Two months later, the maintainer of node-ipc embedded "protestware" that detected whether the developer was geolocated in Russia or Belarus. If so, it replaced all file contents with a heart emoji. An act of political protest distributed through a software supply chain used by thousands of applications.
These aren't supply chain attacks in the traditional sense. They're symptoms of a system so broken that the people maintaining it are actively rebelling against it. And from a security perspective, the impact is indistinguishable from a malicious attack.
While social engineering gets the headlines, the brute-force approach is growing faster.
In 2025, attackers published 454,648 malicious npm packages. The IndonesianFoods campaign alone generated over 100,000 malicious packages in just a few days by creating a new package every seven seconds.
Typosquatting remains devastatingly effective. Registering metamaks instead of metamask, or browser-cookies3 instead of browser-cookie3 — trivial name confusion that catches real developers in real projects. Check Point identified over 500 malicious typosquatting packages on PyPI alone. In February 2026, more than 1,000 packages using the "claw" naming pattern surfaced on npm and PyPI.
The Shai-Hulud 2.0 campaign shifted from post-install to pre-install execution, creating over 25,000 malicious repositories across roughly 350 GitHub users. Pre-install hooks mean the malicious code runs before you even finish typing npm install.
PyPI now automatically flags potential typosquatting during package creation. That's a start. But npm — the most targeted ecosystem — still lacks equivalent protections at scale.
The industry response to supply chain attacks has been real but insufficient. Here are the major initiatives and their honest assessments:
CISA released updated SBOM minimum elements in August 2025, expanding requirements to include component hashes, license info, and generation context. The EU Cyber Resilience Act mandates SBOMs by December 2027 for all products with digital elements sold in Europe.
The reality: SBOMs tell you what's in your software. They don't stop compromised code from getting there. Knowing you depend on xz-utils 5.6.1 is useless if nobody has flagged it yet. SBOMs are an inventory, not a defense.
SLSA (Supply chain Levels for Software Artifacts) and Sigstore provide build provenance and artifact signing. With GitHub's built-in attestation support, you can now reach SLSA Level 2 for most artifact types in an afternoon.
The reality: SLSA would have caught the xz-utils attack — the backdoor was only in release tarballs, not in the git source, and build provenance would have flagged the discrepancy. But adoption remains challenging. A study of 1,523 GitHub issues across 233 repositories found practitioners face significant barriers including "complex implementation" and "unclear communication" of requirements.

* * *

▶ [Description of the task]: From the passage on software supply chain attacks, set down word for word the stretch that begins at "Two months later, the" and stops after "thousands of applications.".

▶ [Source material]:

* * *

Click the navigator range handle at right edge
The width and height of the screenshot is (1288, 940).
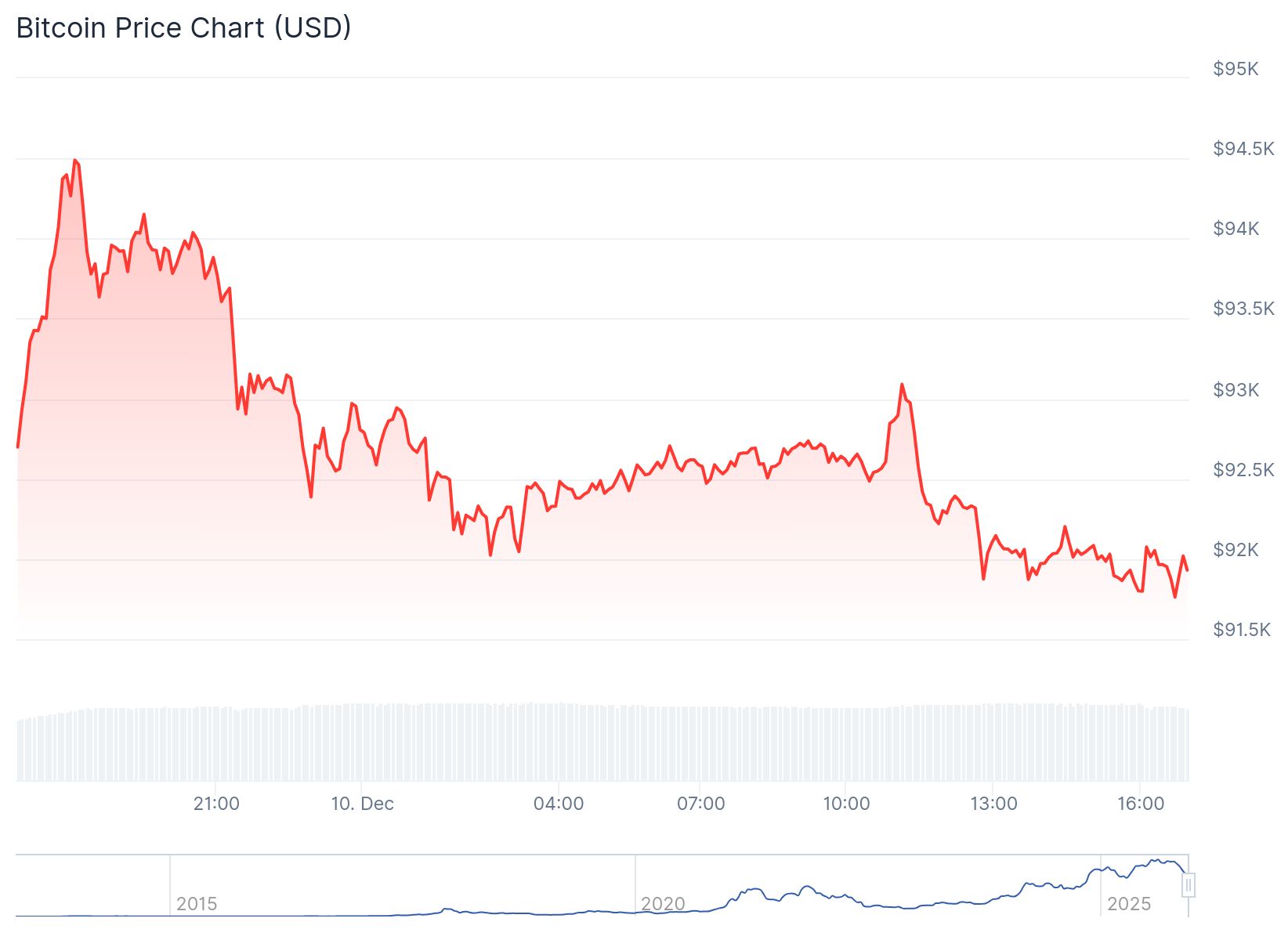(x=1189, y=886)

* * *

▶ [Response]:
Two months later, the maintainer of node-ipc embedded "protestware" that detected whether the developer was geolocated in Russia or Belarus. If so, it replaced all file contents with a heart emoji. An act of political protest distributed through a software supply chain used by thousands of applications.